In the current study, the mean preventive scores also varied significantly with the region of residence of the participants, such that those who lived in the Volta region reported higher mean scores and lowest scores for those who lived in the Northern region. In a study by McCrann et al. (2018), younger children from rural backgrounds tended to have less screen time than their older and urban-living counterparts [12]. It was not particularly clear if the less screen time for rural-dwelling children found in the study was deliberate as a preventive measure for myopia or if other factors such as availability and ownership of screened devices played a role. Preventive practices for myopia, especially in children, are crucial in slowing its progression [40] and research has shown that early onset myopia in children, if left unchecked, is more likely (than late-onset myopia) to progress to high myopia in adulthood [41, 42].

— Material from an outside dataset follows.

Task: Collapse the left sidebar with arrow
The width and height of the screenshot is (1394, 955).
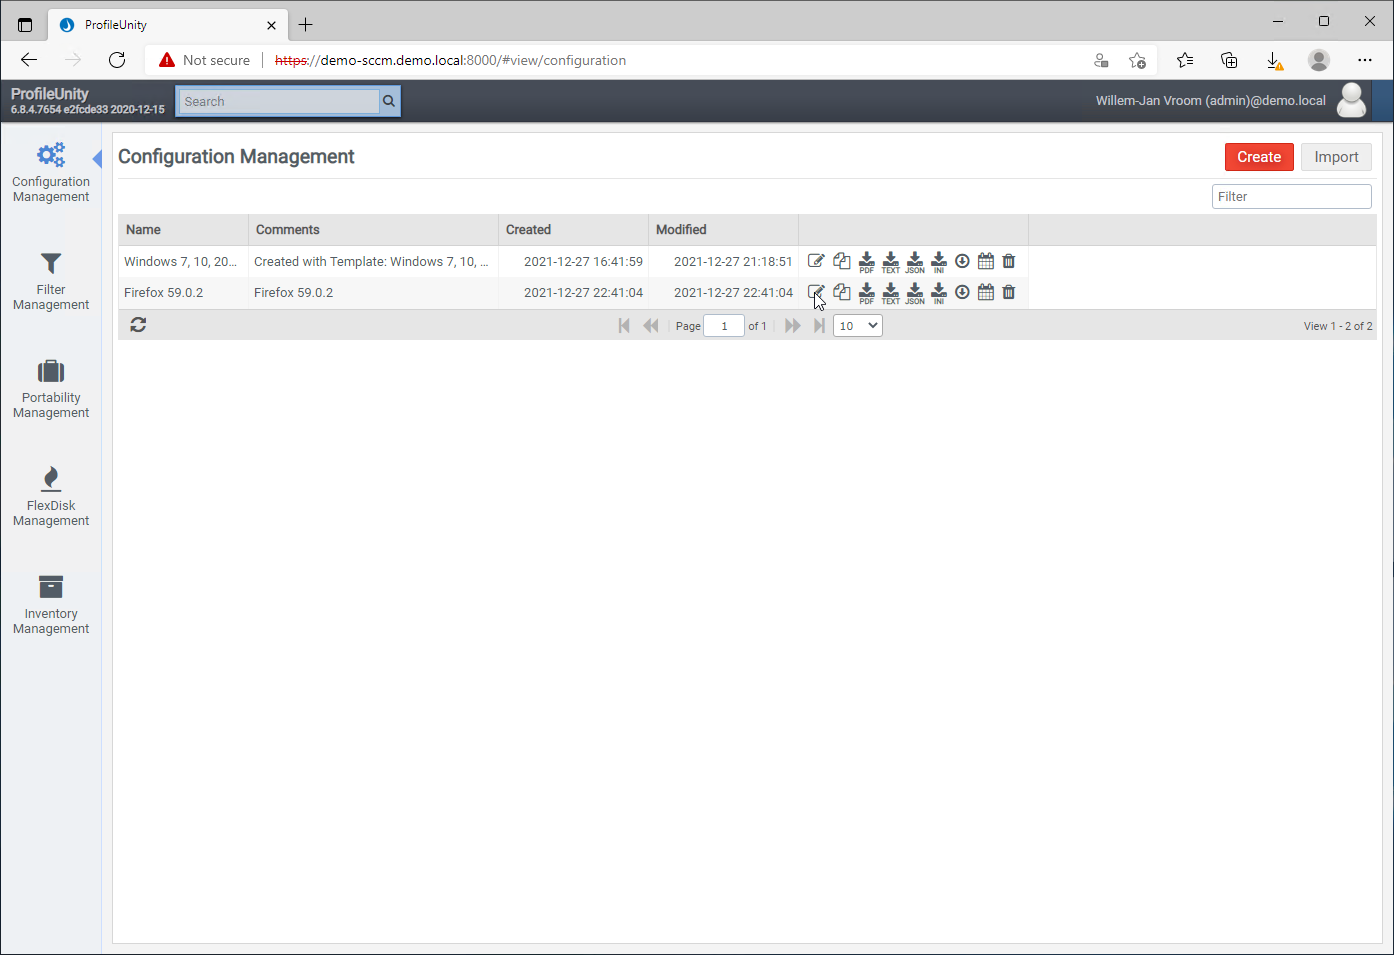Action: click(97, 158)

In our study, employees scored higher for myopia knowledge and attitudes whereas the self-employed only scored higher for preventive practices. The majority of those who are self-employed in Ghana stay outdoors for long periods either because of them being more mobile like going to visit other businesses or securing goods. Increasing outdoor exposure, even by just two hours a day, has a profound effect on the onset of myopia and may also reduce the progression of myopia [43].

Limitations and strengths

First, since the main tool for this study was a questionnaire, there were chances for recall and information bias from the respondents. Second, due to the cross-sectional nature of the study, the findings reported in this study does not represent a causal relationship, rather only inferences as to the best explanation could be made, despite strong associations. Third, the questionnaire was self-administered, and therefore dependent on self-reported data, which may be unreliable. Fourth, as the survey was an online-based survey available only in English, it may not have captured the responses from regions with restricted access to social media and the internet as well as those with less educated background who are less likely to be proficient enough in the use of English to have taken part in our study. All these limitations could easily have introduced some bias in the selection, demography, sampling, and coverage of respondents in the study. Overall, this is the first study to provide evidence on such an important public health issue which can be used for designing targeted messages directed at the sub-populations identified. Robust statistical analysis was also employed to establish relationship between variables.

Conclusions

Ghanaian participants had adequate knowledge of myopia which varied significantly between regions and was modified by socio-demographic factors. They also demonstrated good myopia preventive practices although they largely had a negative attitude towards myopia. While myopia knowledge was predicted by participants’ age, myopia preventive practices were predicted by the type of employment. Participants’ region of residence, however, could predict both myopia attitude and preventive practices. The fact that these participants had higher myopia knowledge scores, but low preventive practice scores suggest that while they were aware of myopia there was a disconnect between that awareness and acting on it to engage in preventative practices against myopia. There are a few possible reasons for this disconnect. The factors identified in this study should be considered when planning myopia health education tools for public enlightenment campaigns.